Mental Health Parity & Addiction Equity Act
The Mental Health Parity and Addiction Equity Act of 2008 (MHPAEA) (29 U.S.C. § 1185a; 42 U.S.C. § 300gg-26) requires that health insurance plans offering mental health and substance use disorder (MH/SUD) benefits provide coverage that is no more restrictive than coverage for medical and surgical conditions. If your health plan covers a broken leg with no annual visit limit and a $30 copay, it cannot impose a 20-visit annual cap and a $50 copay on therapy sessions. The law doesn't require plans to cover mental health — but if they do, the coverage must be at parity with physical health coverage in terms of financial requirements (deductibles, copays, coinsurance, out-of-pocket limits) and treatment limitations (visit caps, prior authorization requirements, step therapy). Combined with the ACA's requirement that most health plans cover mental health as an essential health benefit, MHPAEA effectively guarantees that the roughly 275 million Americans with health insurance have mental health coverage that is at least as generous as their medical coverage.
Current Law (2026)
| Parameter | Value |
|---|---|
| Governing law | 29 U.S.C. § 1185a (ERISA plans); 42 U.S.C. § 300gg-26 (individual/small group) |
| Original law | Mental Health Parity Act of 1996 (limited parity — annual/lifetime dollar limits only) |
| Major expansion | MHPAEA 2008 (extended to all financial requirements and treatment limitations) |
| Enforcement | DOL (employer plans), HHS/CMS (individual/small group), state insurance regulators |
| Applies to | Group health plans with 50+ employees; individual and small group plans (via ACA) |
| Parity required for | Financial requirements (deductibles, copays, coinsurance) and treatment limitations (visit caps, prior auth, step therapy) |
| NQTL requirements | Non-quantitative treatment limitations must be comparable for MH/SUD and medical/surgical |
| Comparative analysis | Plans must conduct and document comparative analyses of NQTLs (added 2021 by Consolidated Appropriations Act) |
| ACA essential health benefits | Mental health/SUD is one of 10 categories of essential health benefits required in most plans |
Legal Authority
- 29 U.S.C. § 1185a — Parity in mental health and substance use disorder benefits (employer-sponsored group health plans that provide MH/SUD benefits may not impose financial requirements or treatment limitations that are more restrictive than the predominant requirements applied to substantially all medical/surgical benefits)
- 42 U.S.C. § 300gg-26 — Parity in mental health and substance use disorder benefits (parallel provision applying MHPAEA to individual and small group health plans regulated under the Public Health Service Act)

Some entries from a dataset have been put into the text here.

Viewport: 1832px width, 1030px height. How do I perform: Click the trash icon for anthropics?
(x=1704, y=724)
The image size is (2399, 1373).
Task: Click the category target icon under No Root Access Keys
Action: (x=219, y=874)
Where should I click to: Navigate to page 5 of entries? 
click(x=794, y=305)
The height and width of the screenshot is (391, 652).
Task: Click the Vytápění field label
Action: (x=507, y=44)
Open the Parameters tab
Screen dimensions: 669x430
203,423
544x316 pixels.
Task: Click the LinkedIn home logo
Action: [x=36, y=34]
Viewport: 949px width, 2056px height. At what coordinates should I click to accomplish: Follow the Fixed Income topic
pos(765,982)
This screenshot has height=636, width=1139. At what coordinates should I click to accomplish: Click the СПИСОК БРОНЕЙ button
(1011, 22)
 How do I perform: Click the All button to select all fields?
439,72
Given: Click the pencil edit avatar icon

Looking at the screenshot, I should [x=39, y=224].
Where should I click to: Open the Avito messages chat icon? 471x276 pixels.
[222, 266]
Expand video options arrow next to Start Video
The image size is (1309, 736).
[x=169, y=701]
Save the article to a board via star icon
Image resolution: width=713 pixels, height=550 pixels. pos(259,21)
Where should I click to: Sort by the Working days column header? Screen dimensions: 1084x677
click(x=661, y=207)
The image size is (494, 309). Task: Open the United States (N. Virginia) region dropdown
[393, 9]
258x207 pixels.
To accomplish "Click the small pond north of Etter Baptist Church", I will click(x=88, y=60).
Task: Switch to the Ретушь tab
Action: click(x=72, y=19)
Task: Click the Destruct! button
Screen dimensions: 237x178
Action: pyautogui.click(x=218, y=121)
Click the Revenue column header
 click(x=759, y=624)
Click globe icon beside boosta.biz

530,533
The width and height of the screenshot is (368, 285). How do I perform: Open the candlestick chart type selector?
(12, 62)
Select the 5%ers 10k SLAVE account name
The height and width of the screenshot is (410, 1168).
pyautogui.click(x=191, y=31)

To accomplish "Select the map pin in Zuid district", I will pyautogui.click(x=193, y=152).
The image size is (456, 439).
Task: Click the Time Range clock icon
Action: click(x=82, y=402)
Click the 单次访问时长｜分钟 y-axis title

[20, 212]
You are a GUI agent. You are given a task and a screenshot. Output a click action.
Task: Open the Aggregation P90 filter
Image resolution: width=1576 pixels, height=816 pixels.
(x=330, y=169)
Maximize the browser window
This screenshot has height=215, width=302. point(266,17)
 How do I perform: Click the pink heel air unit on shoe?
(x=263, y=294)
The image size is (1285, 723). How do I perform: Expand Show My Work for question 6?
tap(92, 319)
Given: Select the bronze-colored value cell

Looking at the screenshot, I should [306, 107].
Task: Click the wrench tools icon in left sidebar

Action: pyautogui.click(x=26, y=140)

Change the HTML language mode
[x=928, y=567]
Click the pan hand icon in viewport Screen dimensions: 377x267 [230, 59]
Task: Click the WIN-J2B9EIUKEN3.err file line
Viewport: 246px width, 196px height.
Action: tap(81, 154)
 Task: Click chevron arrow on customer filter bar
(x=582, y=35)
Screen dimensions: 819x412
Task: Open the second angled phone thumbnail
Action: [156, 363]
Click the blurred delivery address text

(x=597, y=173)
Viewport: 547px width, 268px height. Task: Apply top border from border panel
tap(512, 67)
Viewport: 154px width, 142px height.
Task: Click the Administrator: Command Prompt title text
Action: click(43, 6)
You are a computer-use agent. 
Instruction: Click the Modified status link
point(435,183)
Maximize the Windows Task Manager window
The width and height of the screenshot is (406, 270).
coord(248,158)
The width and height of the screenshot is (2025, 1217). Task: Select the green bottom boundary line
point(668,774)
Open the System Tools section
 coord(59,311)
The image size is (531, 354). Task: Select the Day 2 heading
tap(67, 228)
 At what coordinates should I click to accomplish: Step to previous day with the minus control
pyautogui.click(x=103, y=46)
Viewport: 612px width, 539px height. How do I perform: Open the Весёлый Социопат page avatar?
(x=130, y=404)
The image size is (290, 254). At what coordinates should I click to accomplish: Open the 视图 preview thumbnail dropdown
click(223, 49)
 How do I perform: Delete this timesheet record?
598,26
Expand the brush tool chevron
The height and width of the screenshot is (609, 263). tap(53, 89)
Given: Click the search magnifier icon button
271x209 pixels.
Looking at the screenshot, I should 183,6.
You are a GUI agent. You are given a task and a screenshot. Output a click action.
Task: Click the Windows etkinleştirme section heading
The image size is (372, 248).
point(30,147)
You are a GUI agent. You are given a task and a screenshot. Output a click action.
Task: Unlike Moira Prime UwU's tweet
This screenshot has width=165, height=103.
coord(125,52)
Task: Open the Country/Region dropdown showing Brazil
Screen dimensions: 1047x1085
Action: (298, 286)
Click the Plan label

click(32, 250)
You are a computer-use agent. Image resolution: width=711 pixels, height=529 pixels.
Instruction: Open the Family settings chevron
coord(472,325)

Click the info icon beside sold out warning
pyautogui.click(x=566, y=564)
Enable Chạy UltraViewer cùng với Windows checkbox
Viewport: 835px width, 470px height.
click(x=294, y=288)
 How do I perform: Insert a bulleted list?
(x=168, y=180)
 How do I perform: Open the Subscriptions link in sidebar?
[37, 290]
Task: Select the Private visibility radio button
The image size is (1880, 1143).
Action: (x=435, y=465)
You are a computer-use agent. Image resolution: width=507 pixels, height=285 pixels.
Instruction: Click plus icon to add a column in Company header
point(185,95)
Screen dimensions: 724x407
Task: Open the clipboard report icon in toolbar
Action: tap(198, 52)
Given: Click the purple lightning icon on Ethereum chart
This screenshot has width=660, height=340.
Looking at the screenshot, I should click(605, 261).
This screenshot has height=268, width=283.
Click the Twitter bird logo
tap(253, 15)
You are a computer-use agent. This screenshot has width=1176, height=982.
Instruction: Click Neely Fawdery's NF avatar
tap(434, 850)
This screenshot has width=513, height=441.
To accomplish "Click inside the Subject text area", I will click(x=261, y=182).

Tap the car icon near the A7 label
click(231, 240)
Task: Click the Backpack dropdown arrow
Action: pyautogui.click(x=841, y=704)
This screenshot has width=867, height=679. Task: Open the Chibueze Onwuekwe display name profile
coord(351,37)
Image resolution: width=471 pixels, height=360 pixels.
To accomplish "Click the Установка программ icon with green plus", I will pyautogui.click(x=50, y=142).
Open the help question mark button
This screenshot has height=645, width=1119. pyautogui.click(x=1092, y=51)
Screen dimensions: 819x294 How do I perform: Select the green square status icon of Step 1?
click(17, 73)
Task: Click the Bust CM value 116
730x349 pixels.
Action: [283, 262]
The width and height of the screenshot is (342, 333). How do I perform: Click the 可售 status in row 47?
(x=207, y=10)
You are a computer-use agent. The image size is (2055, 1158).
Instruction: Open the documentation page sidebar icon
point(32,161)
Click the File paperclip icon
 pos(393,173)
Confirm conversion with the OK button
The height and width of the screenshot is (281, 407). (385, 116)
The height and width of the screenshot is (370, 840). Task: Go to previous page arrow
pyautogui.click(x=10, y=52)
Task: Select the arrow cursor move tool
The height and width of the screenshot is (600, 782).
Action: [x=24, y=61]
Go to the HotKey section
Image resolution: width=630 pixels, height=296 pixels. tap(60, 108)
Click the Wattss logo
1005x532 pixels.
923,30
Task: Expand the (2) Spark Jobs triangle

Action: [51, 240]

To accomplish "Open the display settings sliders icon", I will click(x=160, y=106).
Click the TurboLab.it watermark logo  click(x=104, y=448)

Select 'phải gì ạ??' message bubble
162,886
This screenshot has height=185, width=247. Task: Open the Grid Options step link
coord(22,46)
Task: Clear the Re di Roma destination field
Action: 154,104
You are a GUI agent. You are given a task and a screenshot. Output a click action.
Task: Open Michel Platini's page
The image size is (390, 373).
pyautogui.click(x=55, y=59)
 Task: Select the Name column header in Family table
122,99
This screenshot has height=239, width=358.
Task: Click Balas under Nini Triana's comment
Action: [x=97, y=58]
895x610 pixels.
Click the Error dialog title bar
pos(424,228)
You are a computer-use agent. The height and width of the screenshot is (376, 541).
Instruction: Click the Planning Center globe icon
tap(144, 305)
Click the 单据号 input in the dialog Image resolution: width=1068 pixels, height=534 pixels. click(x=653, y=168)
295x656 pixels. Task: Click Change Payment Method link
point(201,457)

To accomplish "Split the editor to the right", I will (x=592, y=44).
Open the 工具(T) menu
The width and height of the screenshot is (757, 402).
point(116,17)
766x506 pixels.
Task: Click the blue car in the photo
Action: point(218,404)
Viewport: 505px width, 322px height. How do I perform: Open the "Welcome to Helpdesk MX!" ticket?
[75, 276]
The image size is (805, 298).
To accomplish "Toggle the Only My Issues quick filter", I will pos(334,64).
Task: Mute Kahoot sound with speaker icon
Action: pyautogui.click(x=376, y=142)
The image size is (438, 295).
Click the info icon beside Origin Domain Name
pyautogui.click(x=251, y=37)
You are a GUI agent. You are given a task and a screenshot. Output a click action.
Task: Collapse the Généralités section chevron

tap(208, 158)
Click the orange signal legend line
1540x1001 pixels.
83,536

- 29 U.S.C. § 1185a(a)(8) — Comparative analysis requirement (added by Consolidated Appropriations Act 2021; plans must conduct and document comparative analyses of non-quantitative treatment limitations, demonstrating that each NQTL applied to MH/SUD benefits is comparable to those applied to medical/surgical benefits; analyses must be provided to DOL or DOL-designated entities upon request)
How It Works
MHPAEA works by comparison: for each classification of benefits — inpatient in-network, outpatient out-of-network, emergency, prescription drug — the financial requirements and treatment limitations applied to MH/SUD benefits must be no more restrictive than those applied to substantially all medical/surgical benefits in the same classification. "Substantially all" means at least two-thirds of the plan's medical/surgical benefits in that classification; the "predominant" level is the most common restriction applied to those medical benefits. If the plan charges a $30 copay for specialist medical visits, it cannot charge $50 for psychiatric visits. If there's no annual visit cap on physical therapy, the plan cannot cap therapy sessions at 30 per year.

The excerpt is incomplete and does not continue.